Given request: In the listing below, swap "GUI agent" for "screen assistant" wherever it appears and leave every other part unchanged.

[Extracted data entries]
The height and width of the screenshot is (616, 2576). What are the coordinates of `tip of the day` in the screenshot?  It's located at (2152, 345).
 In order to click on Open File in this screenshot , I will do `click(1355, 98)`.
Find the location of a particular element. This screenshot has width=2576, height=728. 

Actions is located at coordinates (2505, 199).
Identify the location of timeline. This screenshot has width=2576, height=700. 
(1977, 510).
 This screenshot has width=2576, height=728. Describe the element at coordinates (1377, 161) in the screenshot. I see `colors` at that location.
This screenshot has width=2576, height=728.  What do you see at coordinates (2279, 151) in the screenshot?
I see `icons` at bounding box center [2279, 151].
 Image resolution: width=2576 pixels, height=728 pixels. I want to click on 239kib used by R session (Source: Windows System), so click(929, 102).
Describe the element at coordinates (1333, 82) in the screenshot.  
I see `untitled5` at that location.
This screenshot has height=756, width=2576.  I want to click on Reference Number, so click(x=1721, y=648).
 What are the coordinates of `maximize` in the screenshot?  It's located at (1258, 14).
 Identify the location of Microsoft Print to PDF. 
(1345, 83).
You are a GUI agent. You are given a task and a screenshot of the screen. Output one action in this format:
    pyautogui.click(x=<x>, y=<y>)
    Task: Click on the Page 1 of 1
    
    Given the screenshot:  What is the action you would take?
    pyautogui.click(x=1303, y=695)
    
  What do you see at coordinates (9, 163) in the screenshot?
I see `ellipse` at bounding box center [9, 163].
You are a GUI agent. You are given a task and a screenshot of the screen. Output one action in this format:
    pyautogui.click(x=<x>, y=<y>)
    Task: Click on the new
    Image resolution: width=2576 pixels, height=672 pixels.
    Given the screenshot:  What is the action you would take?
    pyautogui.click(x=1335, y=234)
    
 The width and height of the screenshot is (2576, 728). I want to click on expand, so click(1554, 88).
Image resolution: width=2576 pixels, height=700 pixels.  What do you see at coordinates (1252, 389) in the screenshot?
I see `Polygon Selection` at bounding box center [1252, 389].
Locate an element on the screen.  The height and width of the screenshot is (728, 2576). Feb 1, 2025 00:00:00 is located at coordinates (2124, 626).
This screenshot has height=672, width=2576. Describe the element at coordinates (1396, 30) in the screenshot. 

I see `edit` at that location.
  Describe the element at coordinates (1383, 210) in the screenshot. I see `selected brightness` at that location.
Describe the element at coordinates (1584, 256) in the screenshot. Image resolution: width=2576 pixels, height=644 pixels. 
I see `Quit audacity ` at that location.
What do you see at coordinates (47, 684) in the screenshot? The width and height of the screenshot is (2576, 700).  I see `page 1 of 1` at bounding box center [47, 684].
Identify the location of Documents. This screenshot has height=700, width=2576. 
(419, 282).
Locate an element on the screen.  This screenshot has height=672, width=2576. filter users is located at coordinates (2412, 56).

Task result:
The height and width of the screenshot is (616, 2576). What are the coordinates of `tip of the day` in the screenshot?  It's located at (2152, 345).
 In order to click on Open File in this screenshot , I will do `click(1355, 98)`.
Find the location of a particular element. This screenshot has width=2576, height=728. 

Actions is located at coordinates (2505, 199).
Identify the location of timeline. This screenshot has width=2576, height=700. 
(1977, 510).
 This screenshot has width=2576, height=728. Describe the element at coordinates (1377, 161) in the screenshot. I see `colors` at that location.
This screenshot has width=2576, height=728.  What do you see at coordinates (2279, 151) in the screenshot?
I see `icons` at bounding box center [2279, 151].
 Image resolution: width=2576 pixels, height=728 pixels. I want to click on 239kib used by R session (Source: Windows System), so click(929, 102).
Describe the element at coordinates (1333, 82) in the screenshot.  
I see `untitled5` at that location.
This screenshot has height=756, width=2576.  I want to click on Reference Number, so click(x=1721, y=648).
 What are the coordinates of `maximize` in the screenshot?  It's located at (1258, 14).
 Identify the location of Microsoft Print to PDF. 
(1345, 83).
You are a screen assistant. You are given a task and a screenshot of the screen. Output one action in this format:
    pyautogui.click(x=<x>, y=<y>)
    Task: Click on the Page 1 of 1
    
    Given the screenshot:  What is the action you would take?
    pyautogui.click(x=1303, y=695)
    
  What do you see at coordinates (9, 163) in the screenshot?
I see `ellipse` at bounding box center [9, 163].
You are a screen assistant. You are given a task and a screenshot of the screen. Output one action in this format:
    pyautogui.click(x=<x>, y=<y>)
    Task: Click on the new
    Image resolution: width=2576 pixels, height=672 pixels.
    Given the screenshot:  What is the action you would take?
    pyautogui.click(x=1335, y=234)
    
 The width and height of the screenshot is (2576, 728). I want to click on expand, so click(1554, 88).
Image resolution: width=2576 pixels, height=700 pixels.  What do you see at coordinates (1252, 389) in the screenshot?
I see `Polygon Selection` at bounding box center [1252, 389].
Locate an element on the screen.  The height and width of the screenshot is (728, 2576). Feb 1, 2025 00:00:00 is located at coordinates (2124, 626).
This screenshot has height=672, width=2576. Describe the element at coordinates (1396, 30) in the screenshot. 

I see `edit` at that location.
  Describe the element at coordinates (1383, 210) in the screenshot. I see `selected brightness` at that location.
Describe the element at coordinates (1584, 256) in the screenshot. Image resolution: width=2576 pixels, height=644 pixels. 
I see `Quit audacity ` at that location.
What do you see at coordinates (47, 684) in the screenshot? The width and height of the screenshot is (2576, 700).  I see `page 1 of 1` at bounding box center [47, 684].
Identify the location of Documents. This screenshot has height=700, width=2576. 
(419, 282).
Locate an element on the screen.  This screenshot has height=672, width=2576. filter users is located at coordinates (2412, 56).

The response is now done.